Plus, India media reported late last week that Kleiner Perkins Caufield & Byers is making its first India investment by taking part in the $3 million funding of Mumbai, India-based ClearTrip.com, another nascent travel portal for India. Kleiner Perkins is joined on the deal by Sherpalo Ventures.

And Norwest Venture Partners announced a joint venture with Indian heavyweights Reliance Capital (the private equity investment arm of the Reliance Group) and TV18 Group (which claims to provide India’s leading business TV channel and news portal) to create a travel portal for India called Yatra Online. Yatra’s founders Dhruv Shringi and Manish Amin are fresh from their sale of Ebookers, another online travel portal they founded and that was just acquired by Cendant Corp.

All three Indian travel websites were in various stages of development, as of late last week.

“India is a big market. There is room for three or four major players here,” says B.P. Balaraj, a co-founder of WestBridge who spent years at Goldman Sachs in Asia buying and selling companies.

The travel site investors are obviously betting they can find another Ctrip, a Shanghai-based provider of travel-related services. Backed by The Carlyle Group, IDG Technology Venture Management and other investors, Ctrip launched a $75 million IPO in 2004 and saw its stock price double immediately.

Whereas Ctrip entered an emerging industry of travel services in China, the Indian travel sites enter a competitive market.

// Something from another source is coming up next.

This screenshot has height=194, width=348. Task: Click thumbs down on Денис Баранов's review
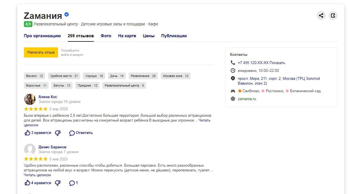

MakeMyTrip.com, founded in 2000, received $10 million in funding in May 2005 from Hong Kong-based Softbank Asia Infrastructure Fund. MakeMyTrip has a working website and offers the sort of services – flights, rooms, holiday packages, road trips, destination information, special deals, 24-hour support – that India is supposedly lacking. MakeMyTrip.com says it earned more than $20 million in revenue last year and has been profitable for the last two years. The company projects it will have $50 million in annual revenues by the next fiscal year.

A quick Internet search turns up several travel sites with an India focus (Such as MumbaiBombay.com, IndianHoliday.com and TripAdvisor.com, among others), Plus, all of the major hotels in India, such as the Taj and Oberoi, along with various International chains – Sheraton, Hilton, Hyatt and Sofitel – offer online booking services.

The problem, as travelers in India will tell you, is not booking a ticket online; the problem is that there are too few seats on planes and not enough hotel rooms available to be booked by any means. Still, as Balaraj points out, the market opportunities are huge, thanks to a population of more than a billion potential customers.

“There will be a consolidation at some point among all these startups,” Balaraj says. “And some of these companies will be sold to others.”